Saturday, January 9, 2010

Shine: A Eulogy for Ryan Gregory

Ryan.

I met you on a particularly bright, particularly hot East Texas summer day. The kind of day that melds light and heat together to sear the lungs, squint the eyes, and blister the bare feet of running children. The kind of day that poses the question to the minds of East Texans young and old whether they live closer to heaven or hell.

It was 1981. You were an infant. I was six. I had the baby fever common to girls my age, that fierce urge to hold something and mother it and with it, the sad knowledge that the mommies of real babies don’t usually trust our kind to hold them.

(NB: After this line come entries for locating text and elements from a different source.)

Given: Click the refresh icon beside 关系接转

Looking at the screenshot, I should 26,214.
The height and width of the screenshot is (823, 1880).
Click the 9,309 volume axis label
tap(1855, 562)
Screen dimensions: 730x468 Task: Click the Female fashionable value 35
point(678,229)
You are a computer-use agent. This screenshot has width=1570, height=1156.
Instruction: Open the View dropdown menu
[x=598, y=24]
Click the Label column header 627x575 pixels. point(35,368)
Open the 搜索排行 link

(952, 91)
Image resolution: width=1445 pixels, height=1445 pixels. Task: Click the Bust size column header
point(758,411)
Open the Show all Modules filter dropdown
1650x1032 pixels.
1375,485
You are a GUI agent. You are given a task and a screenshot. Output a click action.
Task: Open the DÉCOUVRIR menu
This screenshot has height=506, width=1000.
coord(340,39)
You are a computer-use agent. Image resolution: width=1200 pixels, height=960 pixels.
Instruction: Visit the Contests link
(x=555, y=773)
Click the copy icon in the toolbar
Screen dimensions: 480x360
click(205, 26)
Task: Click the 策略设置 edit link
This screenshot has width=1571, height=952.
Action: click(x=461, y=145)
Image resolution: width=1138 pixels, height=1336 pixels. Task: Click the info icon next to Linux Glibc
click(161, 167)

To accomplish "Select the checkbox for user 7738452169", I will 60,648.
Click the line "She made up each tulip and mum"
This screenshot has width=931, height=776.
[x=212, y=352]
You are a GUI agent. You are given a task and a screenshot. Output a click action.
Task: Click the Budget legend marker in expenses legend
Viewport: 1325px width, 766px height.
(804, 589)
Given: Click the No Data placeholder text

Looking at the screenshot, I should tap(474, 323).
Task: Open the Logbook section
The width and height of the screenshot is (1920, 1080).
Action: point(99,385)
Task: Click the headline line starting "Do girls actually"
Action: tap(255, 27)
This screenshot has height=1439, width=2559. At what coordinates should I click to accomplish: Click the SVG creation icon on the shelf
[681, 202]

But sometimes we asked anyway. Ryan, your mom said yes!

You were the first baby I ever held. I began with the rocking of you, careful, supervised.

You became a toddler, then, a windstorm of a child who could inflict more damage to himself and his surroundings than your holding girl ever could. You accumulated casts and stitches as some children collect rocks and caterpillars. It became a necessity, my holding you. I told myself and you this. You complied, and I held you till you grew big as me, and heavier.

My little boy: you. My first one. I credit all I know about mothering boys to you, my tiptoed one, my quiet one. From whom else would a girl among girls learn the secret languages of Transformers and Hobbits, Ninja Turtles and Masters of the Universe?

Astonishing, that you grew to be bigger than me. Astonishing, that we waded into the Texas gulf as laughing children and emerged as adults, shimmering and tall and sunburned, slick-stained with heartbreak and mortality. That we outlived the fishes and kittens and puppies of our childhoods, and all the rest of us: you.

You dreamed of clearer, bluer waters than our Gulf, more white sand than our sandbox could hold. Do you see them now? You dreamed of moving to New Zealand, making films in a land that God Himself wept for the beauty and the making of it. The land of Hobbitts and Magical Rings, Cowboys and Tattooed Aboriginals. The stuff of movies.

Astonishing, that we dared to believe that you’d live to grow gray in hair and beard, to see your own films at Cannes and Sundance, to marry a beautiful girl and become as good a father as you were a son, uncle, friend, brother.

Astonishing, the number and array of people whose lives you shined your light upon, so many of them here today. Your family, your friends, fellow artists and filmmakers, musicians, teachers, pastors, nurses, doctors, cancer survivors. Your friends, your amazing, wonderful friends…you have so many! To think that any of us ever worried that you, the sole boy in a house full of girls, the shy, intensely creative child who couldn’t sit still in class like the other kids, might grow up to be a kind of loner. Kind of…unpopular.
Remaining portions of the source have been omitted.